WARD rounds are central to care in hospitals. They are a sensible way for a team of carers to look after a group of patients methodically.
Ideally, relevant health professionals review patients and discuss problems, investigations, diagnoses, care and discharge plans as a team, and with the patient and family. The round should guide the provision of care in a safe environment based on the best evidence.
It is also a forum for education.
What really happens is quite different. In a US observational study of general medicine ward teams, a median of 9 patients (range, 2–18) were seen in a median time of 120 minutes (range, 25–241 minutes) — about 13 minutes per patient.
There was much discussion about the patient. However, impacting on that communication were the facts that, on average, only 66% of team members were present at the beginning of each patient presentation, the majority of time was spent away from the bedside and nurses were not present. Medications charts were discussed in 69% of cases, invasive lines in 9% and prophylaxis for deep vein thrombosis in 16%. Education was not prominent.
What about in Australia? I am sure we do better and worse.
Competing demands, high turnover, sicker patients and more students and trainees are challenges. But these realities do not excuse potential compromises in safe care, because evidence shows we can do better.
What guides can we use to ensure our rounds are safe, constructive and educational?
From a communication and safety viewpoint, all members should take part in ward rounds and work together as a team. Nurses are essential, contributing knowledge from their 24-hours-a-day of interaction with the patient.
The use of checklists has been shown in surgery to contribute to safer care. Why not on ward rounds?
Examples of ward round checklists can be adapted for local need and to improve adherence to safe care and interprofessional communication. Students can be given the role to ensure all areas are covered — as long as you give them the authority to speak up on areas missed.
NSW Health is rolling out a new model for multidisciplinary ward rounds, in response to the Garling Report, which should address safety and communication, as well as outlining team members, round structure and the checklist for different clinical areas (such as psychiatry and the acute care).
As much as possible ward rounds should be done at the bedside. When patients are involved in bedside teaching, they leave hospital understanding more about their disease and are more satisfied with care.
Lack of communication is one of most frequent complaints from patients, so allow patients to listen and be part of the discussion. When done sensitively, appropriately and with clarity, most will appreciate it.
What about education? I think we should stop trying to “teach”. Rather we need to look at ways to integrate clinical care and education more closely.
Involve everyone in the case discussion, not by asking knowledge-based questions but by inviting input to thinking and analysis. Ask the resident to summarise their understanding and plan before completing the notes; get everyone to take turns being the lead in interacting with the patient.

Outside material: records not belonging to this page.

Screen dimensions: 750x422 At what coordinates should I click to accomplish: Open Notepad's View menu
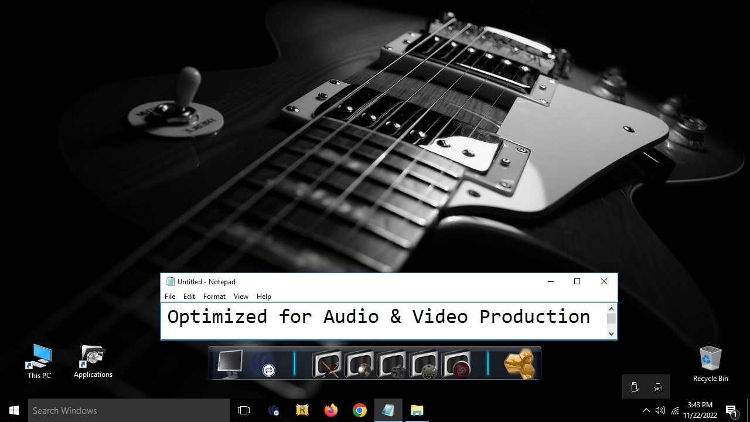click(x=241, y=297)
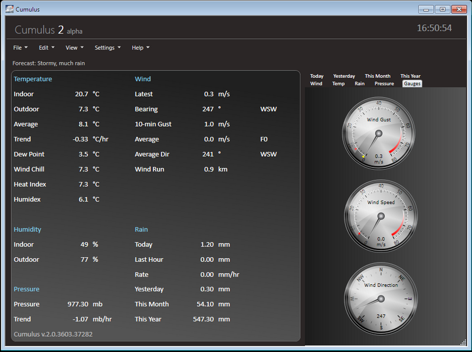Show the This Month tab
This screenshot has height=352, width=472.
click(x=378, y=76)
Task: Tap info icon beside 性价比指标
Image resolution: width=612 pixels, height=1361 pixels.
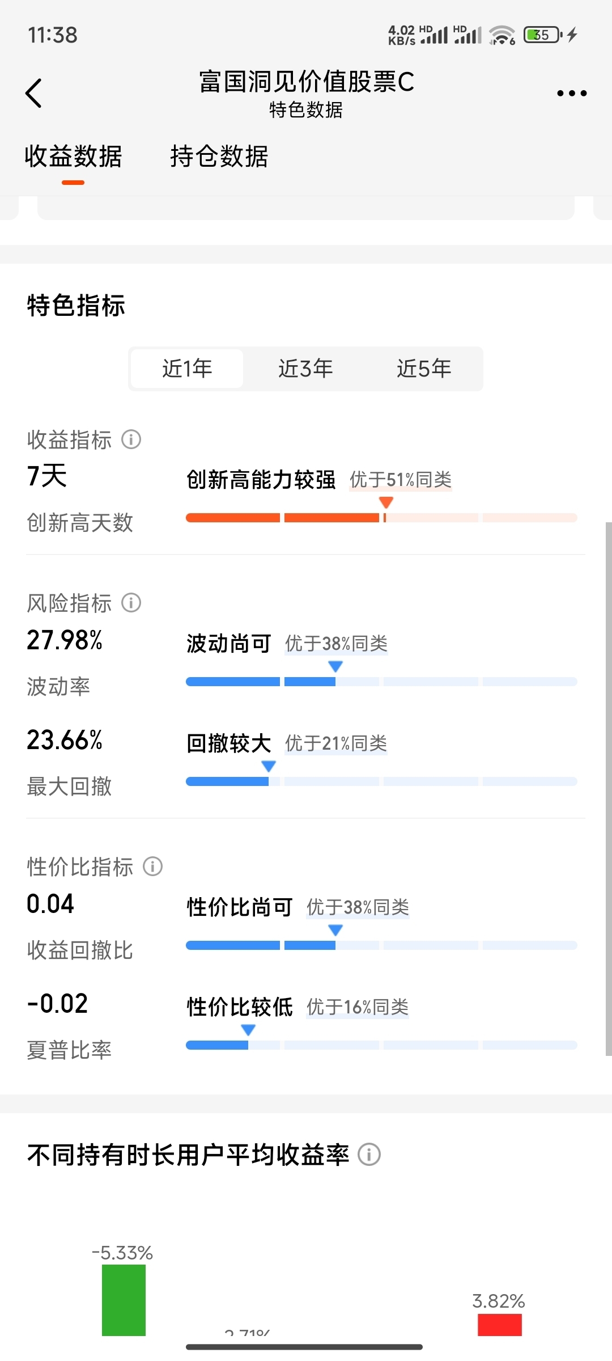Action: coord(152,867)
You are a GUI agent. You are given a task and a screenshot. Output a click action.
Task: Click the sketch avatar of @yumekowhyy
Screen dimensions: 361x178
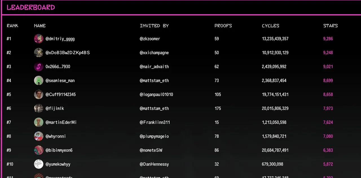click(39, 164)
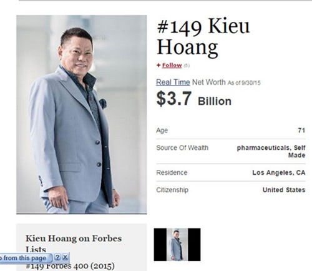The height and width of the screenshot is (271, 312).
Task: Open the Real Time net worth link
Action: [173, 82]

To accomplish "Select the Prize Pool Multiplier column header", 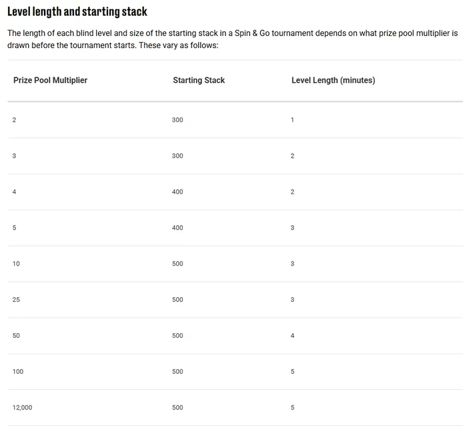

You will always be there to intervene if the dialogue is not going well, but you get a chance to observe your students and trainees. As the provision of care is in their hands most of the time, you can gauge whether they are safe. Feedback is essential and you can model this by inviting reflection on your performance.
One resource includes two points for pausing — the first to check team understanding and the second patient understanding.
I suggest a third — reflection on the interaction and provision of feedback. Then we can feel more confident that we have communication, safety and education back into patient care.
Professor Fiona Lake is a respiratory physician and professor of medicine in the School of Medicine and Pharmacology, University of WA.